Scientific classification
- Kingdom: Animalia
- Phylum: Chordata
- Class: Amphibia
- Order: Urodela
- Family: Plethodontidae
- Genus: Aneides
- Species: A. ferreus
- Binomial name: Aneides ferreus Cope, 1869

= Clouded salamander =

- Genus: Aneides
- Species: ferreus
- Authority: Cope, 1869
- Conservation status: LC

Species of amphibian

The clouded salamander (Aneides ferreus) is a species of salamander in the family Plethodontidae. It is endemic to the Pacific Northwest. Its natural habitat is temperate forests and it is probable that many nest in trees. It is threatened by habitat loss.

==Description==
The clouded salamander can grow to about 5 in total length. It is long and slim with relatively long legs, square ends to its toes and a prehensile tail. It has two naso-labial grooves joining its nostrils to its mouth and sixteen costal grooves down its flank. The upper side is pale grey variously blotched with gold, olive green or dull red. The juvenile has a brass-colored streak down the center of its back.

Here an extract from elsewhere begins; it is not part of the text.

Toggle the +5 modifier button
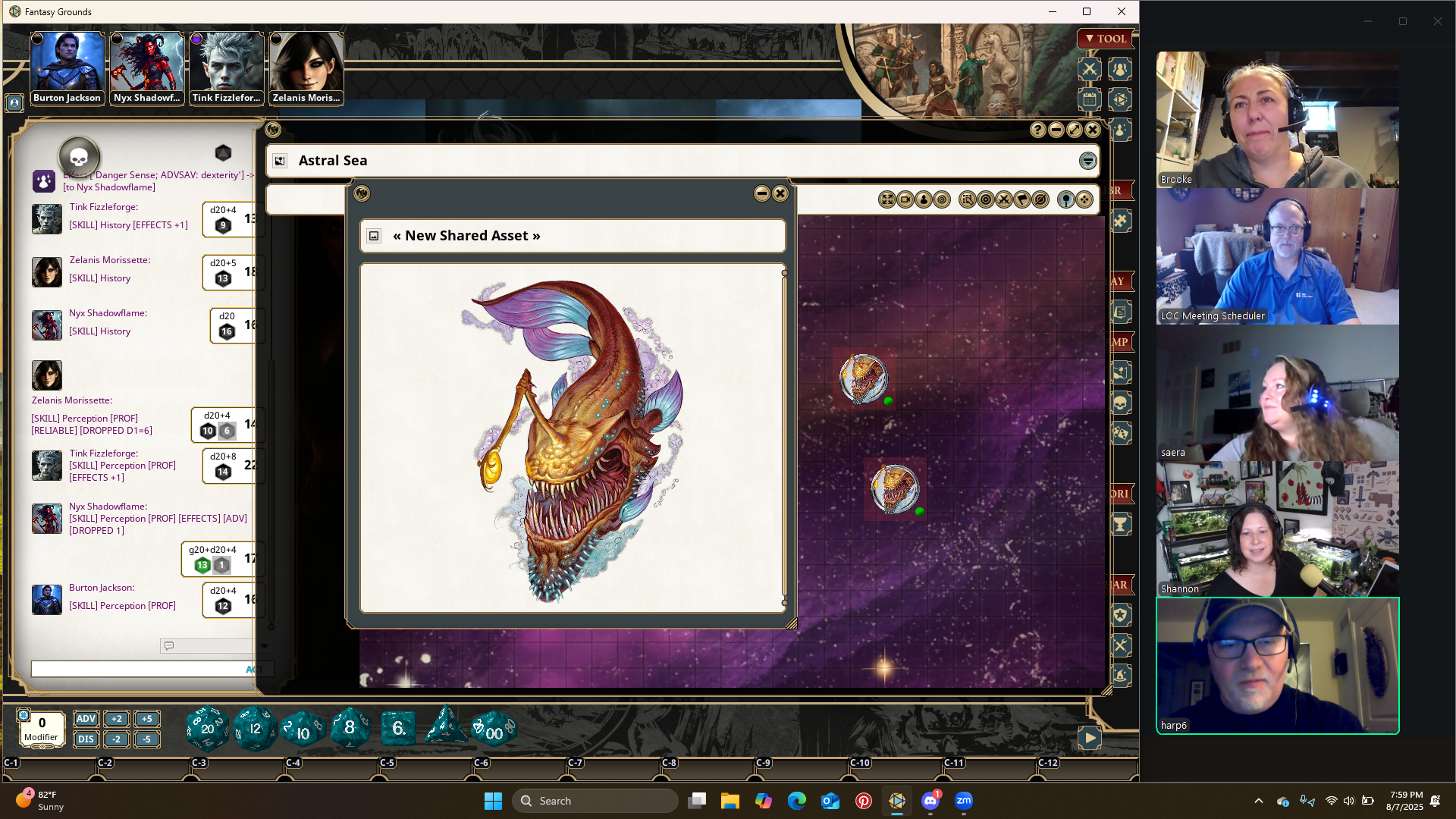The image size is (1456, 819). [146, 719]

==Distribution and habitat==
The clouded salamander is found in the Cascadian bioregion of North America at heights up to 1700 m. Its range extends from the Columbia River southwards through the Cascade Mountains, along the Oregon coast to the northern tip of California in Del Norte County. It lives in forested areas favoring moist areas with few trees rather than dry dense stands. It hides under logs and rocks, under loose bark, in rotting logs and in crevices in rock and scree. It particularly favors rotting Douglas-fir logs. It is often common in newly cleared areas with tree stumps and debris.

==Biology==
The clouded salamander feeds on small invertebrates, mainly woodlice, ants and beetles, but also include flies, termites, mites, centipedes, millipedes, spiders and pseudoscorpions.

Breeding takes place in June and July with females laying clutches of nine to seventeen eggs, usually in chambers hollowed out in rotting logs. The larvae develop inside the eggs, emerging as juveniles in about two months, thus bypassing the free-living larval stage. One or both parents may provide care for the eggs before they hatch.

==Status==
The clouded salamander is listed as least concern in the IUCN Red List of Threatened Species. This salamander's favored microhabitat of tree stumps and coarse woody decaying debris are being replaced by changes in forestry practices. However, plans to conserve the spotted owl (Strix occidentalis) and the marbled murrelet (Brachyramphus marmoratus) may help to reduce the decline in numbers of clouded salamanders.